Dans une récente entrevue avec un quotidien montréalais, il a mentionné que son plus grand défaut est de chercher à se débrouiller seul devant l'adversité. «C'est vrai, je suis conscient qu'il faudra absolument éviter ça dans la Station spatiale», commente-t-il quand La Presse lui demande plus de détails à ce sujet. A-t-il des anecdotes à raconter où cette indépendance l'a desservi? «J'ai beau y penser, je ne crois pas. Quand je suis arrivé dans le Grand Nord, les médecins principaux m'ont dit de les réveiller s'il y avait un problème durant ma garde. Quand je suis arrivé devant un cas grave, je n'ai pas hésité.»

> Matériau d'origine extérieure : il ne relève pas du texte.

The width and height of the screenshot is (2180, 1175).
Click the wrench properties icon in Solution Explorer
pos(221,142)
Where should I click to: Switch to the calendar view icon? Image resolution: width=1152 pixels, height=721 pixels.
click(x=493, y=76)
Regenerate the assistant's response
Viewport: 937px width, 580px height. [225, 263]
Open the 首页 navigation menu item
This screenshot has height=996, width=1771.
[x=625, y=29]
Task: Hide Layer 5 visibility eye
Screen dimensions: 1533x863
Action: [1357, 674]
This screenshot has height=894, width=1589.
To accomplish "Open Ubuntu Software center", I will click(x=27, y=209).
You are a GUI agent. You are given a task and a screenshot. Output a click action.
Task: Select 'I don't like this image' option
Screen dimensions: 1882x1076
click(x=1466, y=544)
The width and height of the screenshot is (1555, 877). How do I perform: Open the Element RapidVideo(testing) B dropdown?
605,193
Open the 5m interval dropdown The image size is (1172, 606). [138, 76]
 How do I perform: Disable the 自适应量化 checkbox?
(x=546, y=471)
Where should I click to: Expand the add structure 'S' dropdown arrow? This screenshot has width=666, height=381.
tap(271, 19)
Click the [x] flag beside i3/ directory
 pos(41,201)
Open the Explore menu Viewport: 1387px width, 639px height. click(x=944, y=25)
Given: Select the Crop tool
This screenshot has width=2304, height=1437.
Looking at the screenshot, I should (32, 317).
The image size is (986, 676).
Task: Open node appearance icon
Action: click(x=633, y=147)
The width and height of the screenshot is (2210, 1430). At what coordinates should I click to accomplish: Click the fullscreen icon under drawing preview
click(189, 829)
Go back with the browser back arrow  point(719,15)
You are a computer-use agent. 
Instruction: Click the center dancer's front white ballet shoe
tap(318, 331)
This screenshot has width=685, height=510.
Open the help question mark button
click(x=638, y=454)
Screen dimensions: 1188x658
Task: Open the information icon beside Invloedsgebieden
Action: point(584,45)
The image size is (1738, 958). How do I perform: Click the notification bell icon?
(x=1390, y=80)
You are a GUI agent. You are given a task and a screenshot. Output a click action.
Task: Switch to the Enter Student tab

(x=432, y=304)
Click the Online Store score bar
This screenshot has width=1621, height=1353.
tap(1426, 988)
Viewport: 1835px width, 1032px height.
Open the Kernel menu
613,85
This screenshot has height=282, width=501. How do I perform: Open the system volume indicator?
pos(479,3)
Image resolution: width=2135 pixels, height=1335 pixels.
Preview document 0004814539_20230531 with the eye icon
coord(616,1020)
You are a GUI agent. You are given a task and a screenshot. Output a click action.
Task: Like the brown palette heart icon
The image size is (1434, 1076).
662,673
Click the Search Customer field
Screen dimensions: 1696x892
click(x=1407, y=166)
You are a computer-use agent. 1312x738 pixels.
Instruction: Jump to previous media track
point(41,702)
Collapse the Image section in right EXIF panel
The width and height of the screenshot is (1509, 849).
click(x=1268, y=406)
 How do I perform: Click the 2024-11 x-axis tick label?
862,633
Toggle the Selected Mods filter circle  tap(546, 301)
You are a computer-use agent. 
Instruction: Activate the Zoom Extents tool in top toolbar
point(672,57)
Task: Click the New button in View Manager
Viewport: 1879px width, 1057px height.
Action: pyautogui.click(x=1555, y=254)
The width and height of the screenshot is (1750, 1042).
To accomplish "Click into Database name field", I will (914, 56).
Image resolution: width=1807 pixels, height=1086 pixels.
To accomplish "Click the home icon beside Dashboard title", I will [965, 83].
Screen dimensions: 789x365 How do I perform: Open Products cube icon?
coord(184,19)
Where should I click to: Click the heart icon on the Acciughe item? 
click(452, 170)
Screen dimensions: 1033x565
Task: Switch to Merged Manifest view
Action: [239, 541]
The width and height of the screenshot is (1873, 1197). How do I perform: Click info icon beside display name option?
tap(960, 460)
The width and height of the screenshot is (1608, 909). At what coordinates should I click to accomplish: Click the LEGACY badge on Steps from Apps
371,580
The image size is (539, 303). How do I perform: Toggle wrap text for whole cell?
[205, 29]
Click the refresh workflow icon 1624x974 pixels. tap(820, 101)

En fin d'entrevue, La Presse lui a demandé s'il souhaitait ajouter quelque chose à ses propos. «Je voudrais souligner le soutien de ma fiancée, a dit le Dr Saint-Jacques sans hésiter. Elle m'a beaucoup appuyé dans le processus, elle était là pour moi dans l'attente. Sans elle, je ne serais pas ici.» La conjointe du nouvel astronaute, qui est une jeune médecin, le suivra à Houston dans leurs nouvelles aventures.